2004 novel by Bill DeSmedt

Singularity is a novel by Bill DeSmedt published by Per Aspera Press in 2004. It is DeSmedt's debut novel and explores the theory that the Tunguska event was caused by a micro black hole.

==Synopsis and publication==
Released in 2004, Singularity is both DeSmedt's and the publishing house's debut novel. Singularity is the first novel in the Archon Sequence series about the Tunguska event. DeSmedt's second and third novels in the series are Dualism (2014) and Triploidy (2022).

On Barnes & Noble's science fiction and fantasy list, Singularity ranked fifth. On Mysterious Galaxy's bestsellers rankings, it ranked seventh.

==Plot summary==
It is based on the theory that the Tunguska event was caused by a micro black hole. Trying to locate weapon of mass destruction, Marianna Bonaventure is an American in the United States Department of Energy's CROM (Critical Resources Oversight Mandate) who has to work together with the outstanding analyst Jonathan Knox.

==Reception==
The Seattle Timess Nisi Shawl wrote, "DeSmedt's clear descriptions of everything from the core of a typical star to the sinister device an assassin uses to mimic a wolf's bite make it easy to follow his swiftly swooping story line". Robert Folsom praised the book in The Kansas City Star, writing, "The dialogue would be another matter; it's very scientific. But De-Smedt has managed a neat trick: Conversations are lively even though they're peppered with accurate physicist's jargon. The thriller aspect of the book helps."

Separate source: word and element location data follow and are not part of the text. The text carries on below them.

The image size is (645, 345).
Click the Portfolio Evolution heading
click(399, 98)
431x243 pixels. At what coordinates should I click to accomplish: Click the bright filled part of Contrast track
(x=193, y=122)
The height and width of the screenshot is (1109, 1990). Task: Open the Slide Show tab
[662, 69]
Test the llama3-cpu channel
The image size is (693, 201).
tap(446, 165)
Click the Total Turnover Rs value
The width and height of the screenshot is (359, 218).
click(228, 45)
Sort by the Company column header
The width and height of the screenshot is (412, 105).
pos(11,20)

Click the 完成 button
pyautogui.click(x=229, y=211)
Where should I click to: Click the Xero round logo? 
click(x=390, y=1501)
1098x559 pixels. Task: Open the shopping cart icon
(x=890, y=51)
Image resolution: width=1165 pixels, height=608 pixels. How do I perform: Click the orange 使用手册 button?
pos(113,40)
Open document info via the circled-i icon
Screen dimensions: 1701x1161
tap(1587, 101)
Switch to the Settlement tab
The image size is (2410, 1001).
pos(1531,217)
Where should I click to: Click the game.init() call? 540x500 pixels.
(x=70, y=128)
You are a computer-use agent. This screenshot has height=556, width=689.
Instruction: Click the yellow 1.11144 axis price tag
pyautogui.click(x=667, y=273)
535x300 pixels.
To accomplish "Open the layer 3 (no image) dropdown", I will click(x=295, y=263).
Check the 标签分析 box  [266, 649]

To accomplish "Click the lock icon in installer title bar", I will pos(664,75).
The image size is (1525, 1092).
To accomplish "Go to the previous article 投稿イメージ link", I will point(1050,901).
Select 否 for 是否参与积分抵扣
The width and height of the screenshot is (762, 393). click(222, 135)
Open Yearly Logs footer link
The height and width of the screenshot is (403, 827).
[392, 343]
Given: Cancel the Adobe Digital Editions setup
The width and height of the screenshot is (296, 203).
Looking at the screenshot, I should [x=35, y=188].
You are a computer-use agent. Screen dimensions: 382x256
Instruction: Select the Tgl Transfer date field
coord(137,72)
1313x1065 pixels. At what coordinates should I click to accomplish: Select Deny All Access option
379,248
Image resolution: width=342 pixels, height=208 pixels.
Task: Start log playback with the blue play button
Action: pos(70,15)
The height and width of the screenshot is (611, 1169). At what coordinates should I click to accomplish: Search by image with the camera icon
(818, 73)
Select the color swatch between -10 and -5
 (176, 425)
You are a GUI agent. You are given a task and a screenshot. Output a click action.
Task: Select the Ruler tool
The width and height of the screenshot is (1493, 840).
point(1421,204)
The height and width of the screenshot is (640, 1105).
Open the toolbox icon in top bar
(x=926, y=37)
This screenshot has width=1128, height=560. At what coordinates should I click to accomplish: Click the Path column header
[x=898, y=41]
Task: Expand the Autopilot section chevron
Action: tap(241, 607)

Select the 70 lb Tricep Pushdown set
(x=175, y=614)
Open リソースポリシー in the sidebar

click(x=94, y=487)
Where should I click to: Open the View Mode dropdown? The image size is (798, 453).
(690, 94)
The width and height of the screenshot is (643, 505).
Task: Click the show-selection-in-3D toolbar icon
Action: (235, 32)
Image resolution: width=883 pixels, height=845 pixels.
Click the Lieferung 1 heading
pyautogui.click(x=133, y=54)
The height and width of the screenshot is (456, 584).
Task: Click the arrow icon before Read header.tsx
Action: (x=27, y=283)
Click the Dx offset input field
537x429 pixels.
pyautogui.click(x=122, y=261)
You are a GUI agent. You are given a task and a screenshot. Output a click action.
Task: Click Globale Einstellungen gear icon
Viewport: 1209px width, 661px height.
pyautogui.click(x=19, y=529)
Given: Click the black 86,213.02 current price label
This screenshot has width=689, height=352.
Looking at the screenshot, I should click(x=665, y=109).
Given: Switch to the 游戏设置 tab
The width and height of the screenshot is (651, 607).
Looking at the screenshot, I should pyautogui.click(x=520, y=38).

The San Diego Union-Tribunes Jim Hopper called the novel "a stylish technothriller". The Fayetteville Observer said the novel was "a science fiction thriller [that] will appeal to readers who enjoy Michael Crichton". Danica McKellar praised the book in an interview with the New York Post, stating, "It's my favorite science fiction thriller. It's got everything - great characters, suspense, action, romance, and you just might learn something about black holes along the way."

Referring to how Earth's gravity could have sucked in a black hole, John R. Alden wrote in The Plain Dealer, "Singularity takes this bizarre possibility, adds a cast of exotic characters, whips in a blitzkrieg plot and bakes it all into a hugely entertaining near-future thriller. James Bond would have loved to star in a story such as this." In a mixed review, Publishers Weekly said, "The sexual chemistry between Marianna and Jonathan adds spice. Exotic hardware, lifestyles of the rich and notorious, double- and triple-crosses and a slightly rushed and facile conclusion all make a respectable if not outstanding first effort."

==Awards==
The novel was awarded the "Gold Medal for Science Fiction" as part of Foreword Magazines "Book of the Year Awards". It received the Independent Publisher Book Awards's "Ippy prize for Best Fantasy/Science Fiction novel of 2004".

==About the Author==
Bill DeSmedt was an American author and software engineer.